I was confident though my customers wouldn't get involved in such poppycock (pun intended, obviously). But I was wrong. I went to check the toilets at 8.30pm to discover two of my Swedish gents, both well into their forties, from one of tables getting stuck in to a game of pissing football. There they were, willies out, pish flowing trying to score more goals than the other.

I sighed.

The progression from ape to man is now over and in fact we are now reversing all our evolutionary gains. Still it has to be said their game was marginally better than Liverpool's match. Less pissy too.

*********

From The Khmer Rouge Strippergram - Hostile Planet Guide to New Hampshire. Very funny stuff.

From Raging Server - Roundtable, as someone once said, "It hasn't gone away you know."

26 People trying to get Manuel's attention:

Anonymous said...

LOL, pee goals are the sole reason I am thankful I'm not a bloke

Manuel said...

byw: oh I'm sure they are busy beavering away thinking about something equally as horrendous for women too...

Megan McGurk said...

They can have a version for the women where we throw our used tampons to try and make a goal, Manuel.
Sheesh.
No one needs to play with their blodily fluids in a restaurant for fuck's sake.

Anonymous said...

Scousers must piss all over themselves.

Manuel said...

medbh: restaurant, bar, home....there is no venue where playing with your urine is acceptable.....end of

Manuel said...

sniffle and cry: no question....no question at all....

Anonymous said...

cripes! what next? cardboard battleships in the crapper to sink with a poo?

savannah said...

that's ridiculous, sugar! you have every right to complain! of course, it will go away the first time a party gets upset that the men have vanished and the meals are getting cold! and you KNOW it will happen! xoxo

(i thought yours was an upscale sort of resto)

savannah said...

hey, i heard you got a new macbook! ;-) xoxo

Silverstar said...

Oh, lord, now I can visualize Daisy Fae's comment. But we'd need a periscope to be accurate. Wait...What am I saying?

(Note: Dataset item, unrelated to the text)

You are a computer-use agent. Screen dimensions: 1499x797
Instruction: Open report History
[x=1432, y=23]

Ewwww!

The Mistress said...

I’ve already done all the research into how to pee like a man.

Manuel said...

daisyfae: shhhhhhh the are listening...

savannah: so did i!! macbook? me? did i mention that? hehehehe

silverstar: argghh!

mj: yes, yes you have......i clicked.......why did I click.....

Anonymous said...

"oh I'm sure they are busy beavering away thinking about something equally as horrendous for women too..."

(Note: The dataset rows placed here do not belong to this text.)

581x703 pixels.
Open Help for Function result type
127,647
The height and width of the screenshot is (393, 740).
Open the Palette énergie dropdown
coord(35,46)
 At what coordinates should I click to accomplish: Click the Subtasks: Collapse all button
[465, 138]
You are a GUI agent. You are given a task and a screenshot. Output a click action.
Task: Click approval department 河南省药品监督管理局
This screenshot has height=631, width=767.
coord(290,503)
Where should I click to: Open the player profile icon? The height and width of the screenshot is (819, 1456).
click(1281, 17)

Genius, Manuel. My hat is off to you!

Manuel said...

dave: I thought it was a bit subtle.....good work spotting that.....

Sharon McDaid said...

WTF? That's the maddest bit of extraneous crap I ever did see. It's going to piss off the older gentlemen too, I mean, isn't it hard enough for them to pee in public with their enlarged prostrates. How will they feel when the fella next to them is gushing into goal when their measley trickle gets them nowhere?

Anonymous said...

They used to have them in the errigle on ormeau rd. Great craic when your hammered, very tacky when your sober.

Unknown said...

Not very classy... tell the powers that be that restaurants lose grades/stars for that kind of thing.

Lottie said...

That's terrible. Little pissheads!

T cup said...

that's brill!! great post.

am just wondering there would you ever consider being a mahager yourself??

Old Knudsen said...

Wind yer neck in and piss football, I knew you worked at the Pancake hoose, such class.

Bock the Robber said...

It's a fucking brilliant idea. I don't know what the fuck you're complaining about.

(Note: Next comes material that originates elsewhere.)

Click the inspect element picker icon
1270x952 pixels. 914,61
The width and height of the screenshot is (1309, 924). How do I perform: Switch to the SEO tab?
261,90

I can see this taking off.

Manuel said...

somebody, and I wont say who , removed them this morning....double gloves and a bin bag......pee games? in my toilets? I don't fucking think so.....

Manuel said...

t cup: been there done that....You lose contact with the guest as manager and you become focused/obsessed with the numbers. I more fun and make better/easier money as a waiter........

Anonymous said...

Brings a whole new, rather literal, meaning to the phrase 'pissing contest', doesn't it?

Anonymous said...

Actually you might find this is something in line with the urinal fly (urinalfly.com).

God bless us, if you give us a target our aim is much better. Means less cleanup of stray pee.